[Dataset entries]
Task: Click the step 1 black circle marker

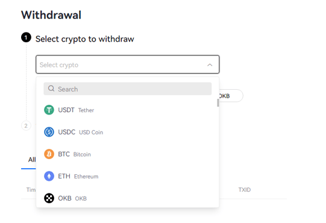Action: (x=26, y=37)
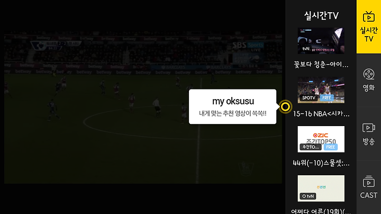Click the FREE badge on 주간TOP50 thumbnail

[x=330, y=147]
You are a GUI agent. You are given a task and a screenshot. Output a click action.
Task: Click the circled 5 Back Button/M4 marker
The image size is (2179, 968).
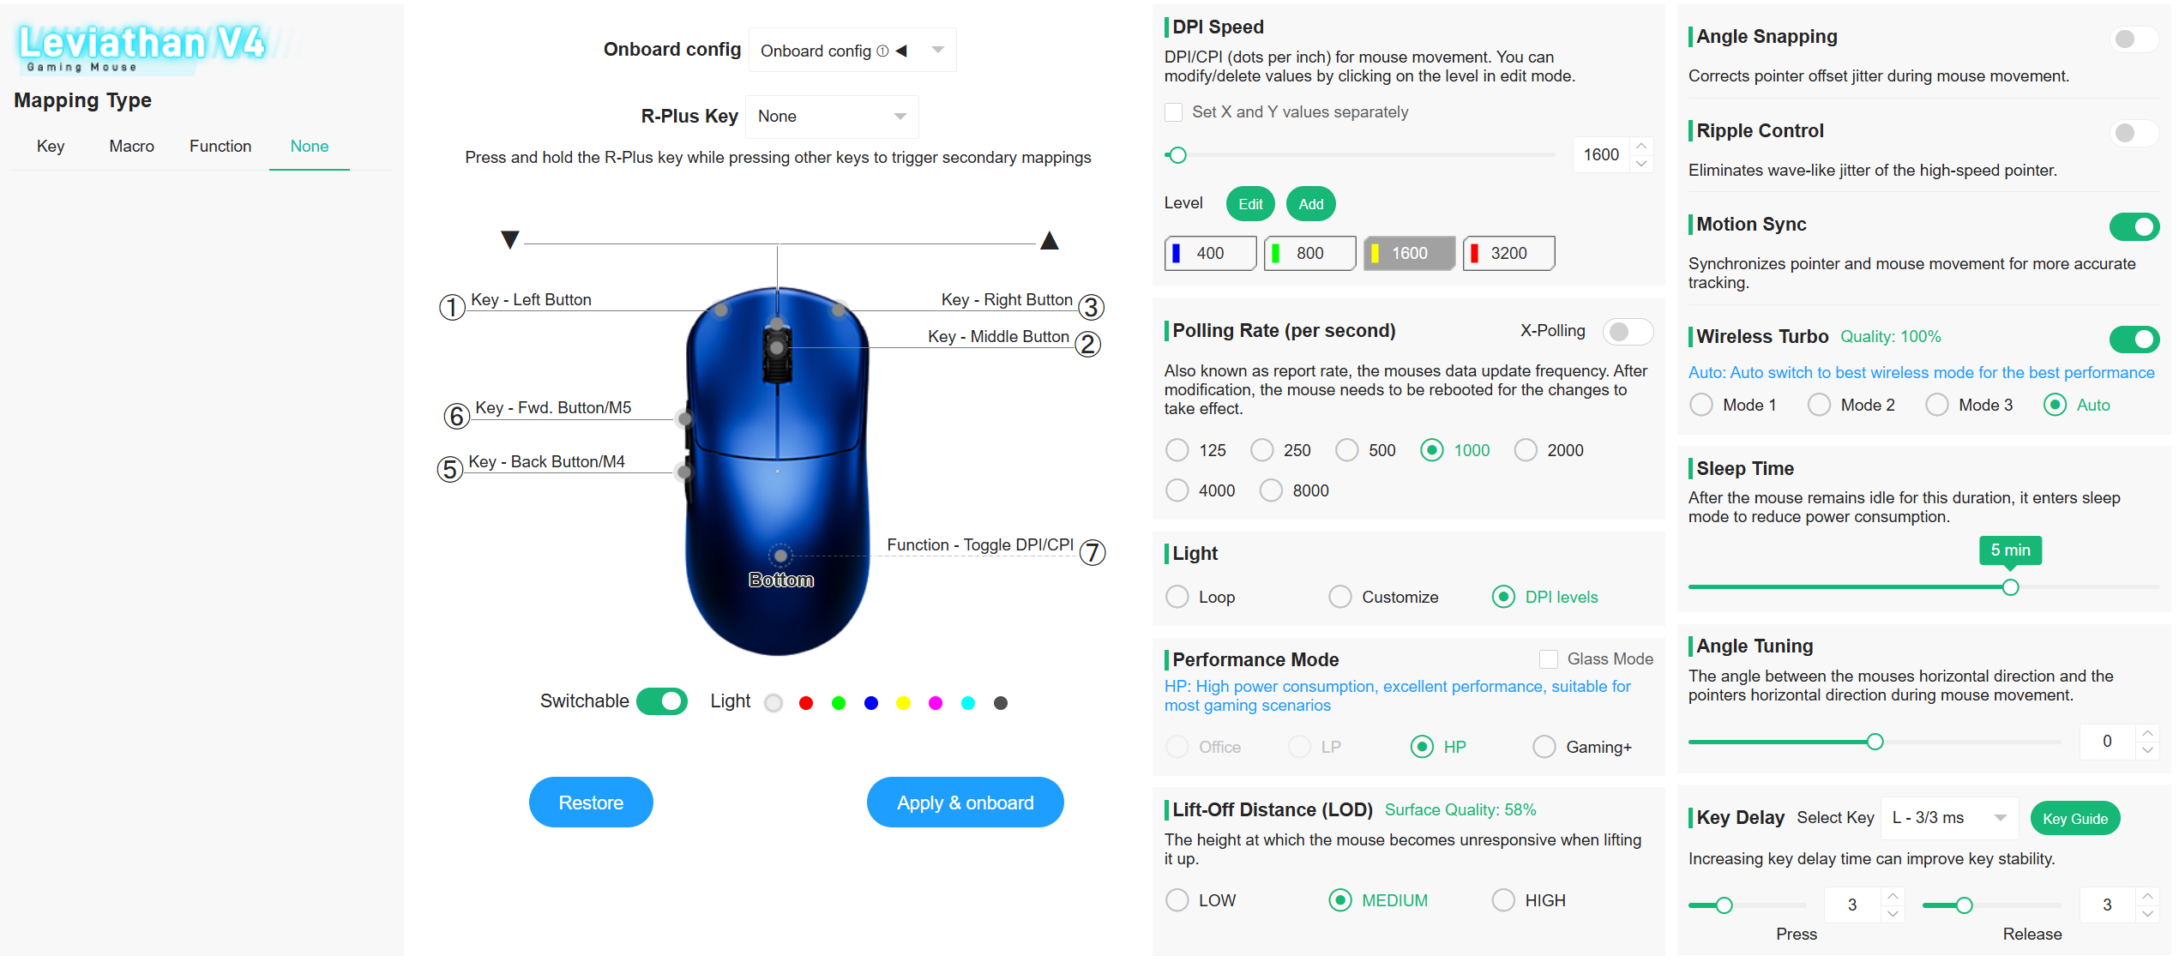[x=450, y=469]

__Given request__:
Rewrite the items above with "marker" renamed to "indicator" throughout and everything else unchanged, leaving out the pictures.

__Task solution__:
Task: Click the step 1 black circle indicator

Action: (x=26, y=37)
Click the FREE badge on 주간TOP50 thumbnail

[x=330, y=147]
You are a GUI agent. You are given a task and a screenshot. Output a click action.
Task: Click the circled 5 Back Button/M4 indicator
The image size is (2179, 968).
[x=450, y=469]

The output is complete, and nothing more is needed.